I don't know any more about this, other than the house was tested before we bought it.
What are the symptoms though, with high levels of radon? All I hear is that it can be deadly. What level is bad? What level is really bad? What can one expect, with exposure to radon? What level is deadly?
Sounds like 31.5 could be deadly.
There's a case in Casselton a few years ago that was in the 100s I think and a woman died.
It's kinda like smoking - you're upping your odds of death the more you smoke.
The radon scrambles DNA in your cells and your body makes repairs (hopefully). It's sort of a probabilities thing - the more scrambling followed by repairs your body has to make - the higher the chance it won't be successful. Eventually cancer DNA survives the repair and cancer gets a foothold.
They've lived in this house for decades. : (
They might live to be 100 - or could get diagnosed tomorrow.

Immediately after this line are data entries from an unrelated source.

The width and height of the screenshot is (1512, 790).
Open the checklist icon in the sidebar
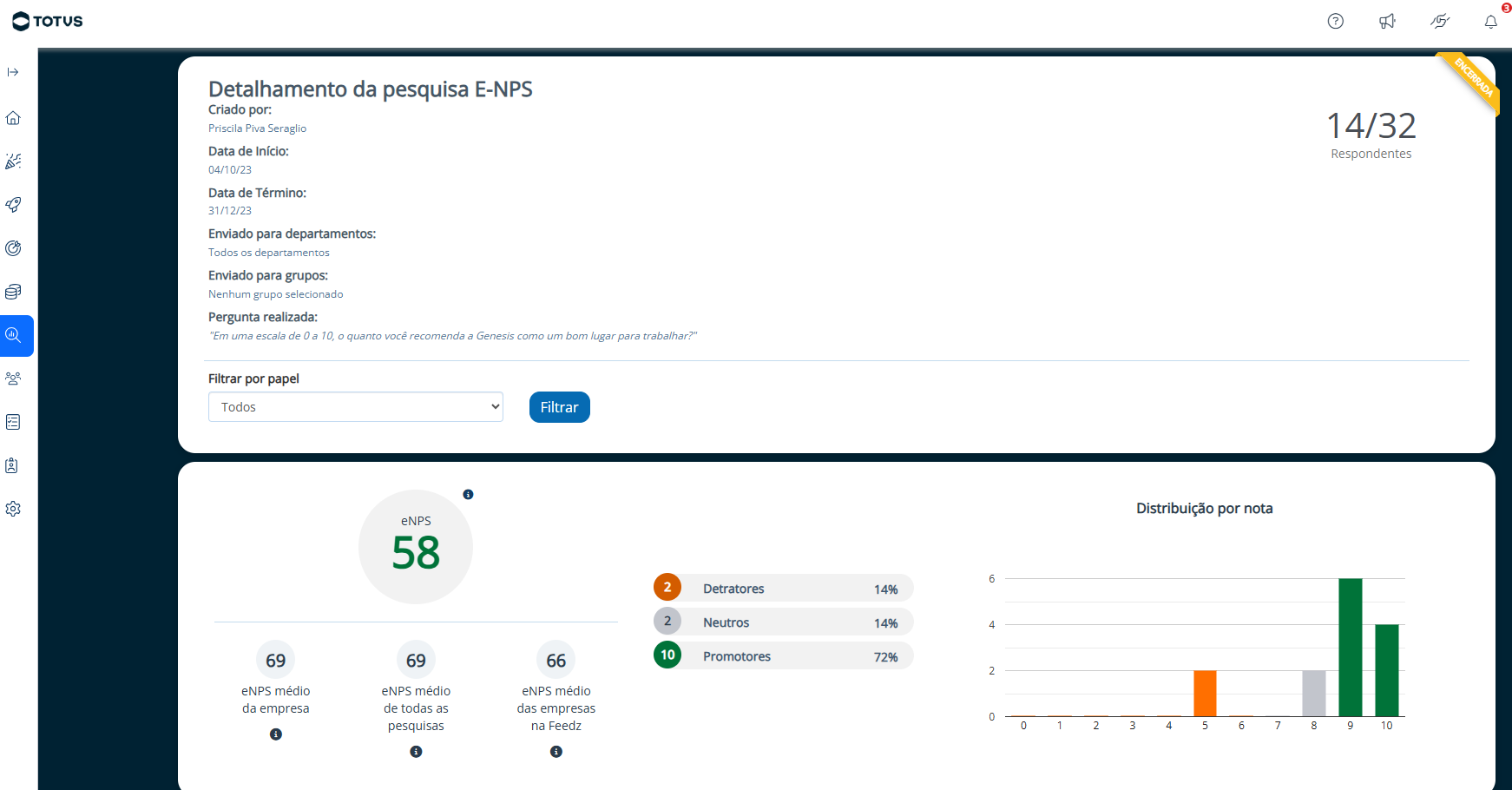(13, 422)
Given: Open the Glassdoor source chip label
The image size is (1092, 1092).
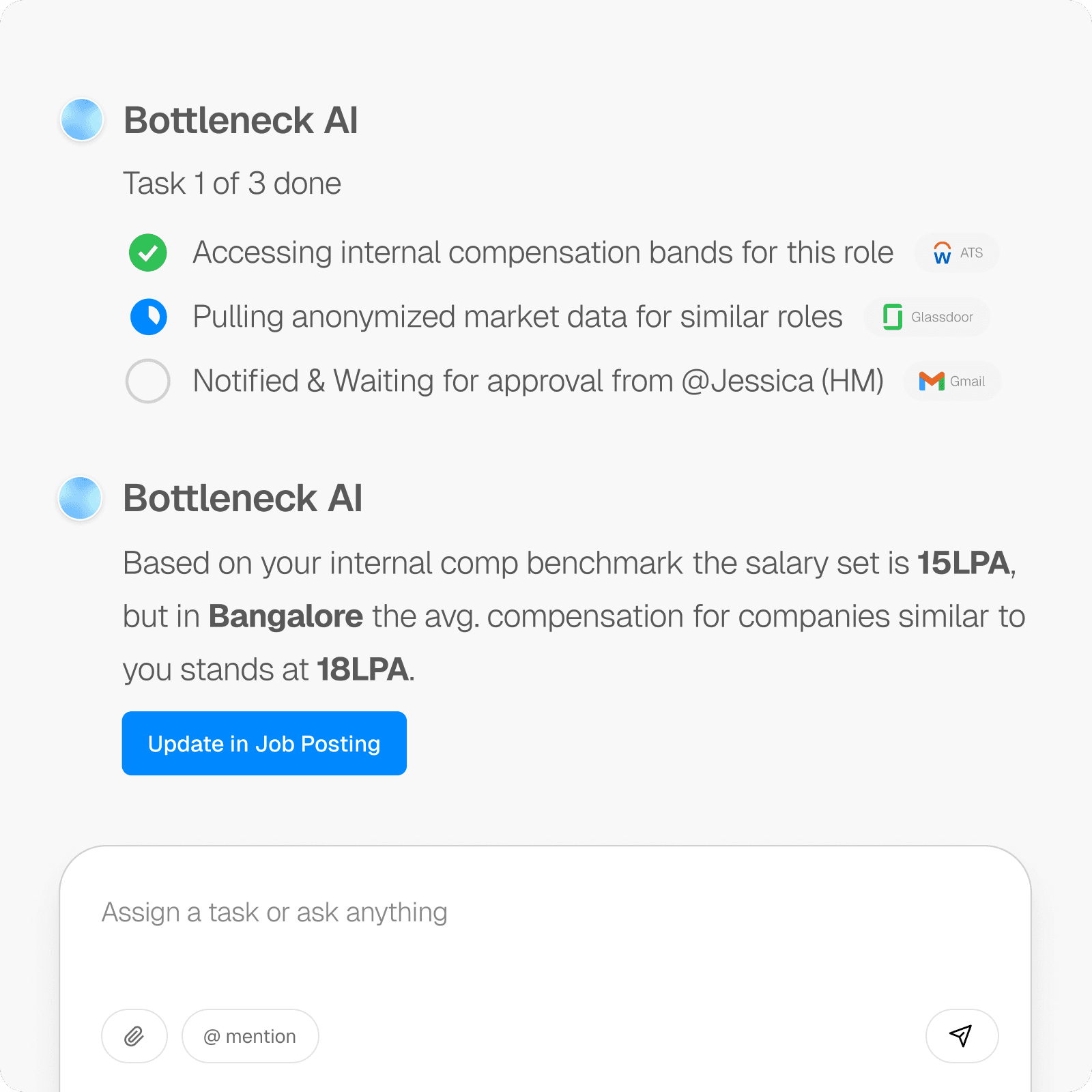Looking at the screenshot, I should [x=942, y=317].
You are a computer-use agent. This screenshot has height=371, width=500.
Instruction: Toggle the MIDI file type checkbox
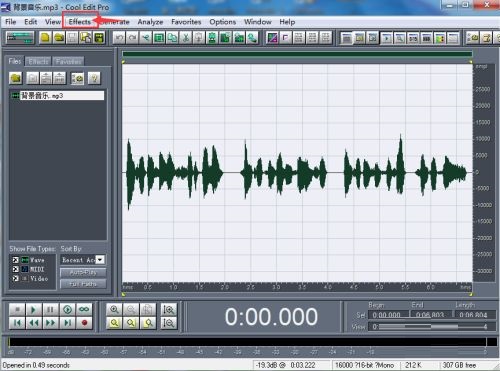(15, 269)
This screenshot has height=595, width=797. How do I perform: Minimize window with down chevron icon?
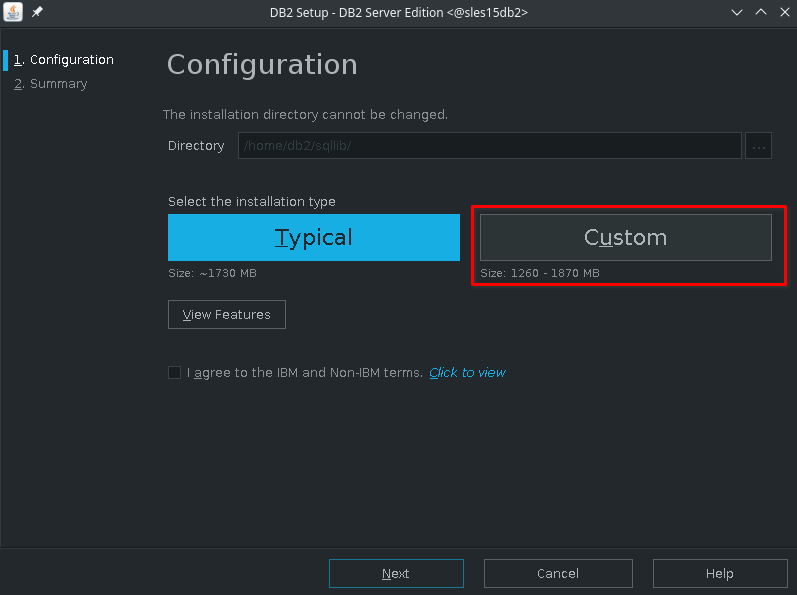[x=737, y=12]
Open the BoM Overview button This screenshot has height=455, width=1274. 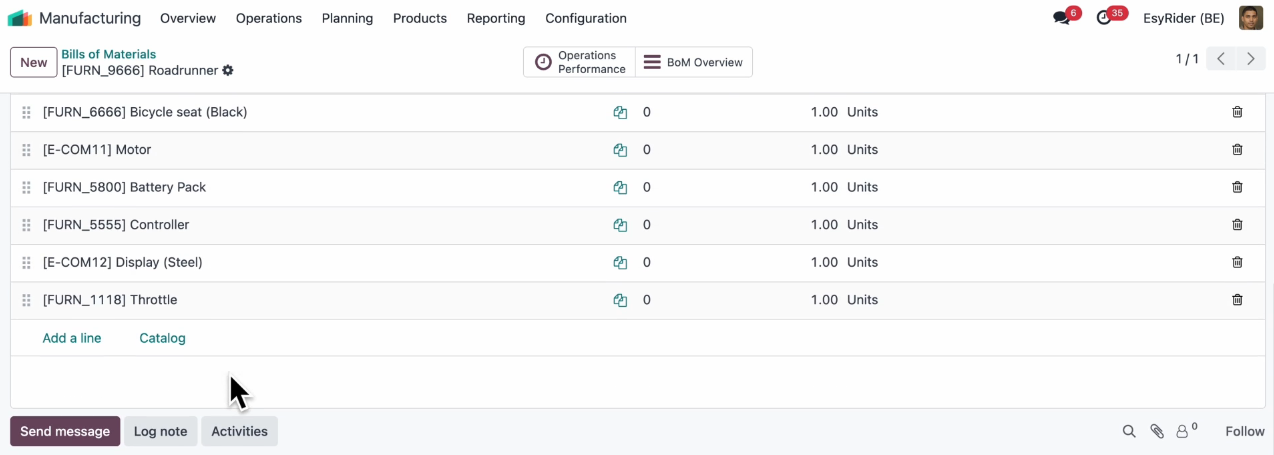[694, 62]
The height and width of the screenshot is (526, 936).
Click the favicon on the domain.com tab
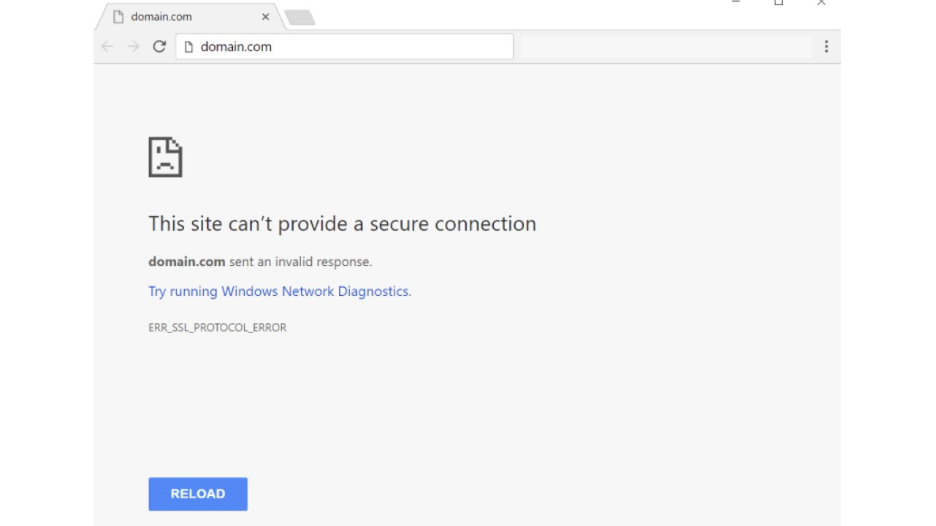118,17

I'd fix that sucker ASAP myself. I didn't like 6-10 in my house so I fixed it.
- - - Updated - - -
ours was tested at time of purchase and it was on the cusp
but levels change depending on whether your house is being heated or not. Heating your house makes it act like a chimney (hot air rises) - so it draws/pulls on the surrounding ground and is better able to bring in radon which is mixed in with the air in the pore spaces of the soil surrounding your house
so Radon can actually change with the seasons, whether lots of windows were open (like during MOVING), etc.